The man spoke. Just one word. His accent was strong, but Lucya understood at once.

“Captain.”

• • •

Entering cabin 845 wearing a paper mask, Jake was reminded of the terrible virus that had claimed the lives of many on the ship, and had almost taken his own. It had started right there, in that very cabin. The room had subsequently become the centre of operations for the medical team as they fought the malady, their own rooms quickly having been overwhelmed. Now 845 had been pressed into service once more, filled with the twelve remaining members of the
Lance
’s crew.

The room was the same, but some of the nurses were new to Jake. The
Arcadia
’s original complement had been victims of the virus. Grau Lister, ship’s doctor, was in attendance, but he was so weakened by the effects of the virus that he was there purely in an advisory role. The new nurses had been drafted in during the outbreak, and had stayed on since, but Jake hadn’t met all of them yet.
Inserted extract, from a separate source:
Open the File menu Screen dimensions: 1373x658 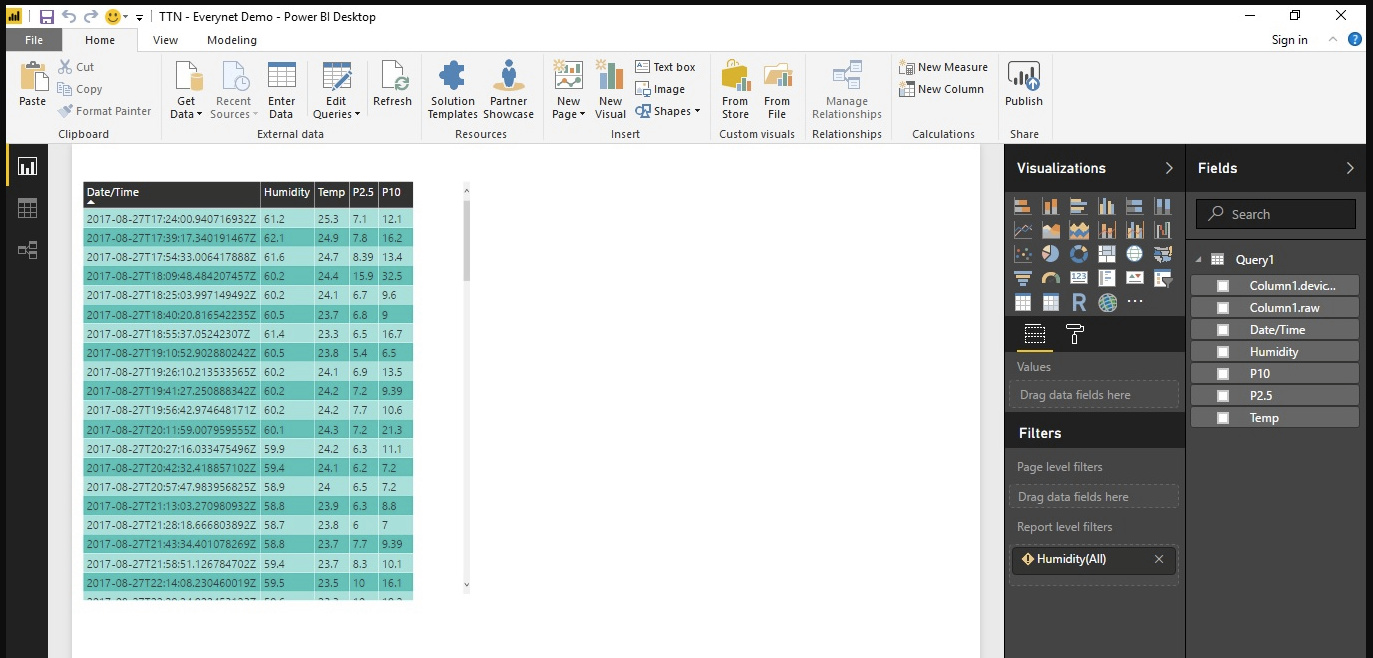pos(34,40)
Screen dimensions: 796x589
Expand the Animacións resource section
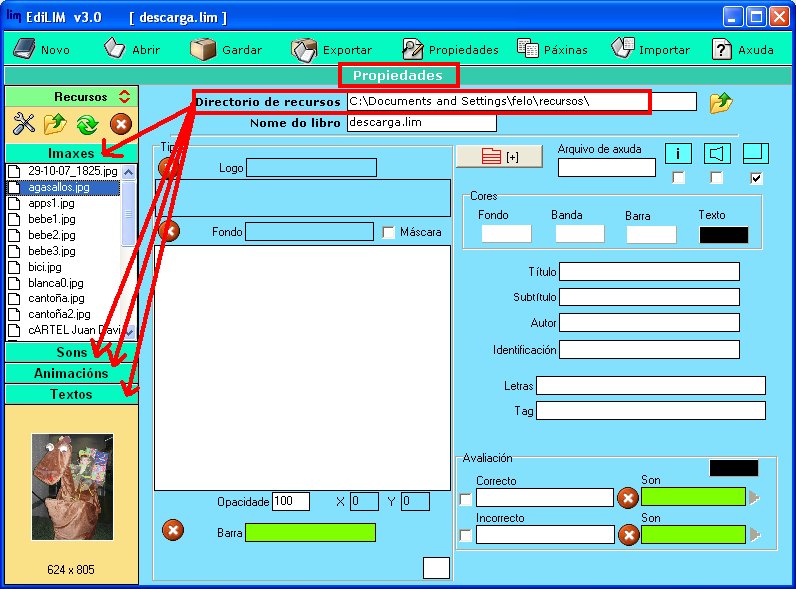click(x=71, y=373)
Carrie had looked after him and Lucya during their recovery, and now she was attending to Captain Coote in the original medical suite.

An enthusiastic young nurse called Kevin welcomed Jake, and directed him to the captain of the
Lance
.

“He’s very weak,” Kevin explained. “You won’t be able to talk to him for long. The drip is to get fluids into him. They were all badly dehydrated. They’re also on tranquillisers for the pain.”
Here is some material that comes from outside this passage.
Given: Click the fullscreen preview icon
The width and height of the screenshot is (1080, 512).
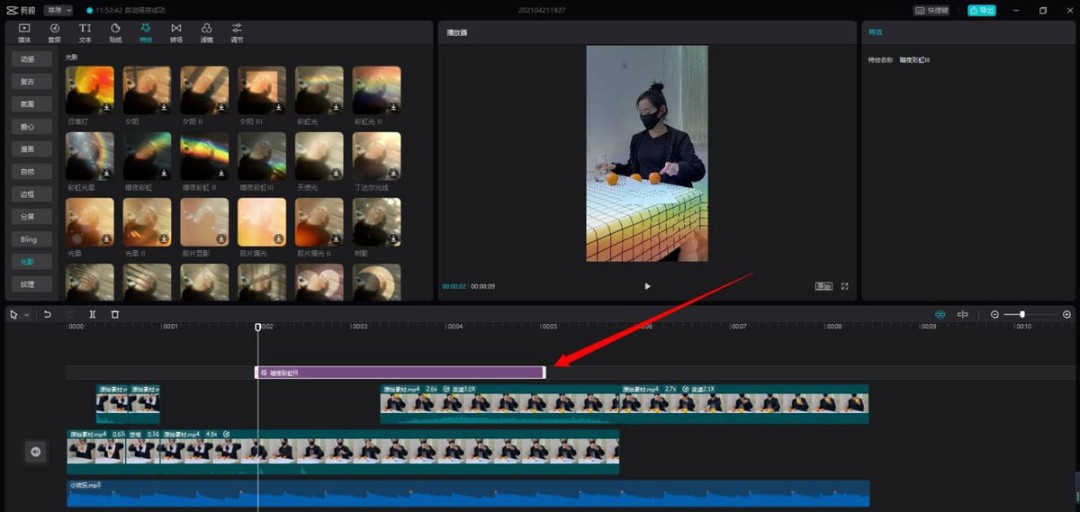Looking at the screenshot, I should [x=845, y=286].
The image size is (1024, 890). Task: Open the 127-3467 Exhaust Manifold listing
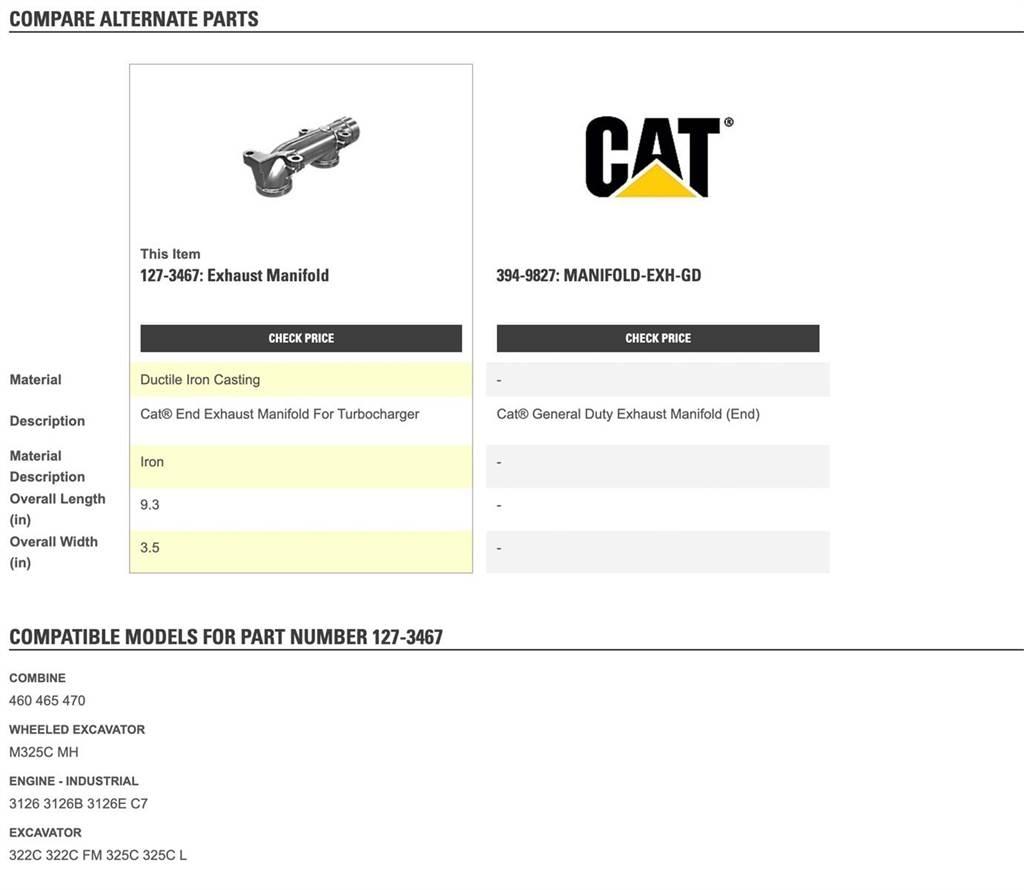click(235, 275)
“Will they be okay? In the long run?”

“Oh yes, I’m sure they will. None of them have any life-threatening injuries. Doctor Vardy is running blood tests, just to be sure, hence these.” He pointed a finger at his own face mask. “We should have the results back soon.”

“I wouldn’t count on that. Doctor Vardy is looking after our helmsman. He may be some time.”

Kevin nodded. They arrived at a bed at the far end of the room. Jake recognised the man lying in it. He had been the weakest of those to come out of the
Lance
. It was the man who had thanked them. “This is Captain Ove Kolstad,” Kevin said. “Ove, this is Captain Jake Noah. He would like to talk with you. Do you think that would be alright?”

The gaunt man gave the slightest of nods.

“Okay. Keep it brief please, captains. I’ll be over there if you need me.”

Kevin got out of the way, giving the two men some privacy.

“Hello, Ove.” Jake spoke softly. He found a chair and pulled it up to the side of the bed. “How are you feeling? Are they looking after you well?”

He nodded. “Wife,” he croaked. “Have you…seen my…wife?” The words were barely a whisper. Each one had to fight its way out, battling against exhaustion and the effects of the drugs.

“I haven’t spoken with any of the others. There hasn’t been time,” Jake said. “But I’m sure she’s being well looked after. Ove, I need to talk about what happened to you. About how you ended up prisoner on your own ship. I wanted to give you more time, but time is now against us.”

“Explosion?”

Jake nodded. “Yes. Someone attacked us. Or our escort submarine. Do you know who that might be? You’re the only other survivors we’ve seen since the asteroid. We’re at a loss to understand what’s going on.”